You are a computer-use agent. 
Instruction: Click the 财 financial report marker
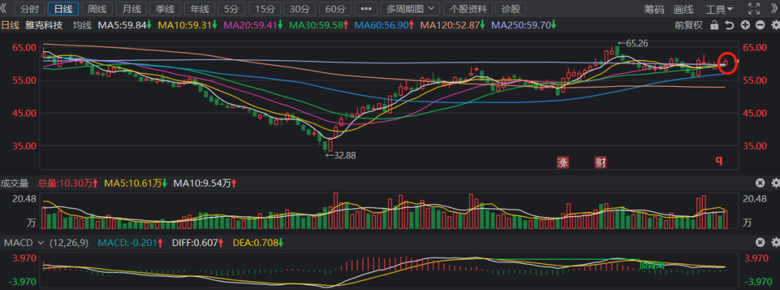pyautogui.click(x=600, y=161)
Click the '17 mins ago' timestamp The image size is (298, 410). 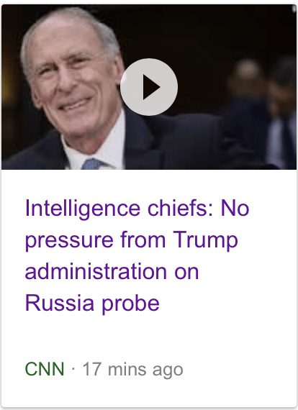[132, 370]
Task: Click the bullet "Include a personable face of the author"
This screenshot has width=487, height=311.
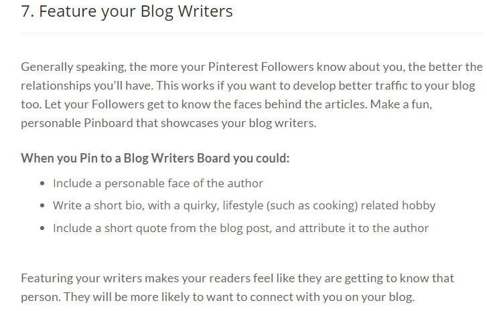Action: (x=158, y=183)
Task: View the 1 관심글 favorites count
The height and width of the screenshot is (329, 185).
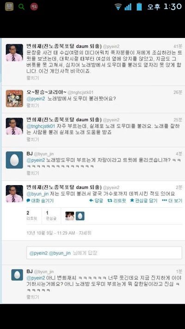Action: [51, 216]
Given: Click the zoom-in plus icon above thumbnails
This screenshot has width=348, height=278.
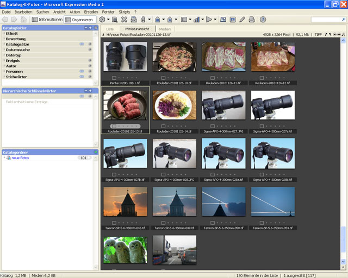Looking at the screenshot, I should click(339, 34).
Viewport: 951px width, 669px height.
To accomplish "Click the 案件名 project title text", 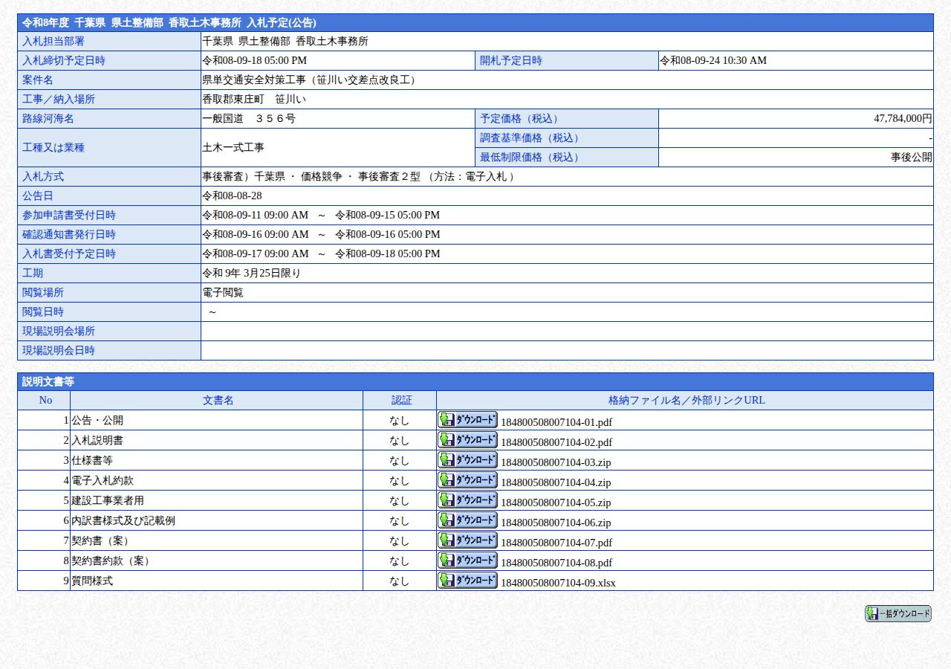I will pyautogui.click(x=309, y=80).
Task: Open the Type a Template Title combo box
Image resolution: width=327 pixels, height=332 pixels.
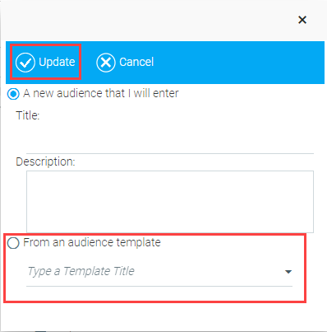Action: coord(159,272)
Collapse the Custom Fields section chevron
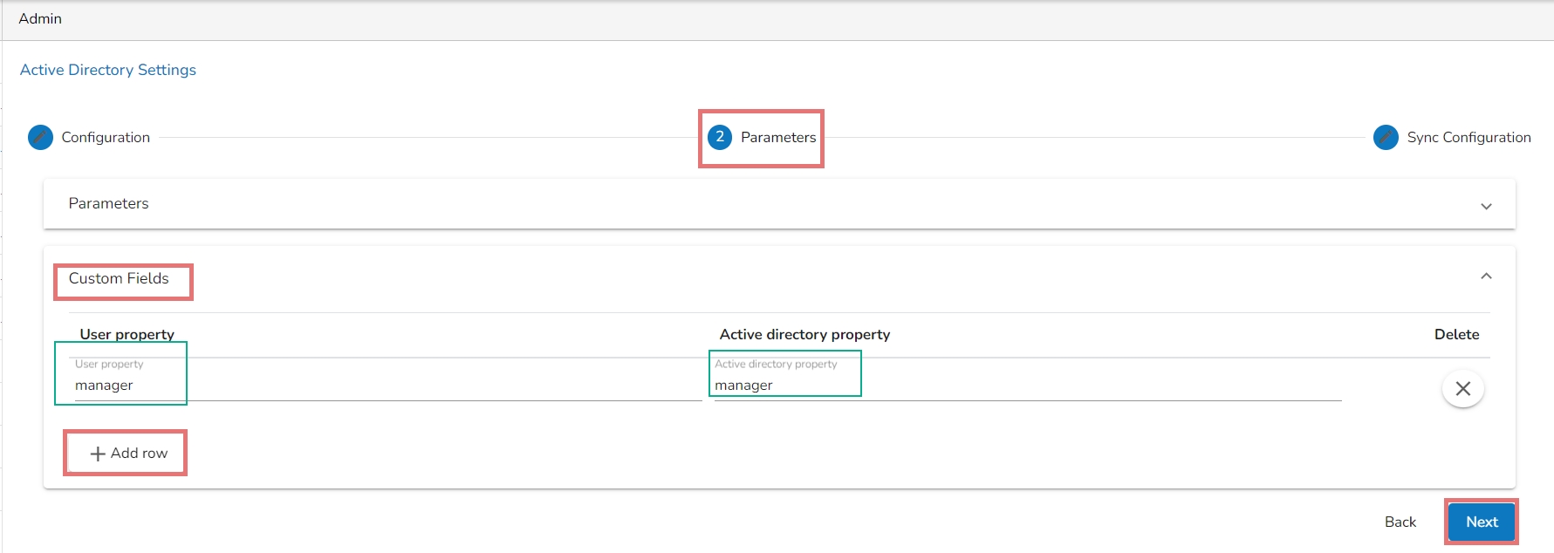1554x553 pixels. (1486, 277)
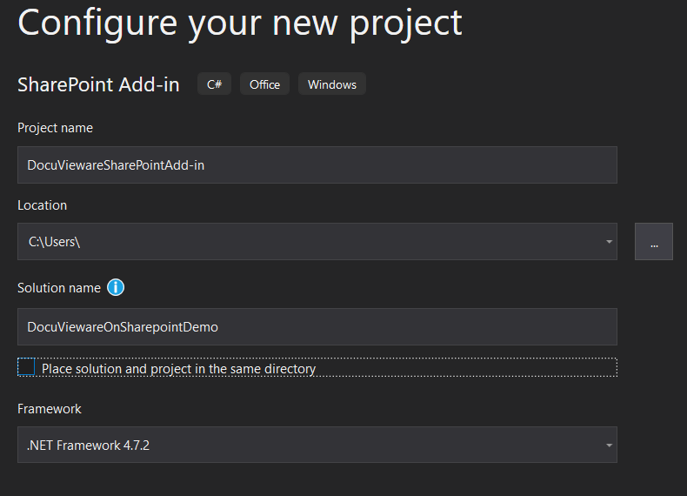
Task: Click the Project name label
Action: [x=55, y=128]
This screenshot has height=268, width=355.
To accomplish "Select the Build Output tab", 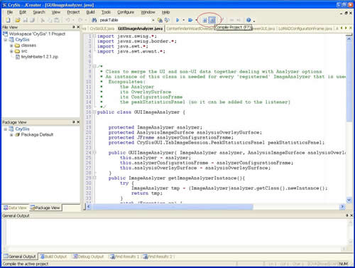I will point(53,257).
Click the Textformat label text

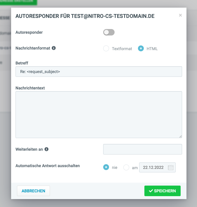(122, 49)
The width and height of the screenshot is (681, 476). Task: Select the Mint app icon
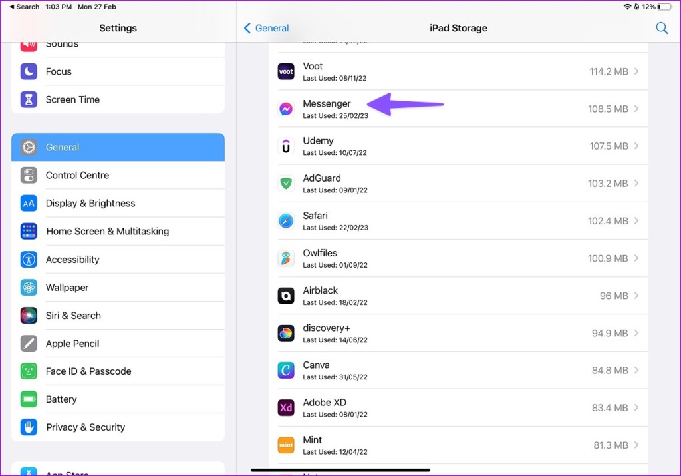click(286, 445)
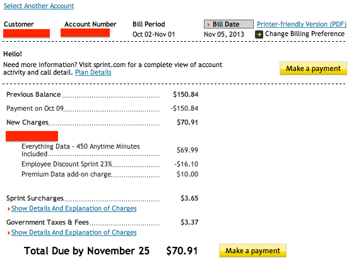Open the Bill Date dropdown
This screenshot has height=262, width=356.
tap(228, 24)
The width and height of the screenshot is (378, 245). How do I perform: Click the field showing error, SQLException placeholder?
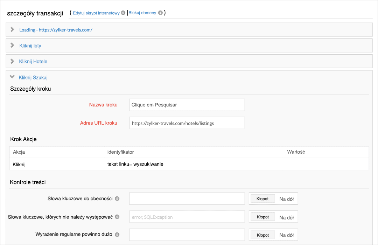click(187, 217)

•••••

Problem to work on: Drop the pictures; return the lines above from the line containing "This screenshot has width=487, height=311." to the line containing "Viewport: 951px width, 669px height.", both included, exactly.

Answer to the exercise:
This screenshot has width=487, height=311.
Action: (x=158, y=183)
Task: View the 1 관심글 favorites count
The height and width of the screenshot is (329, 185).
Action: [51, 216]
Given: Click the zoom-in plus icon above thumbnails
This screenshot has width=348, height=278.
Looking at the screenshot, I should click(339, 34).
Viewport: 951px width, 669px height.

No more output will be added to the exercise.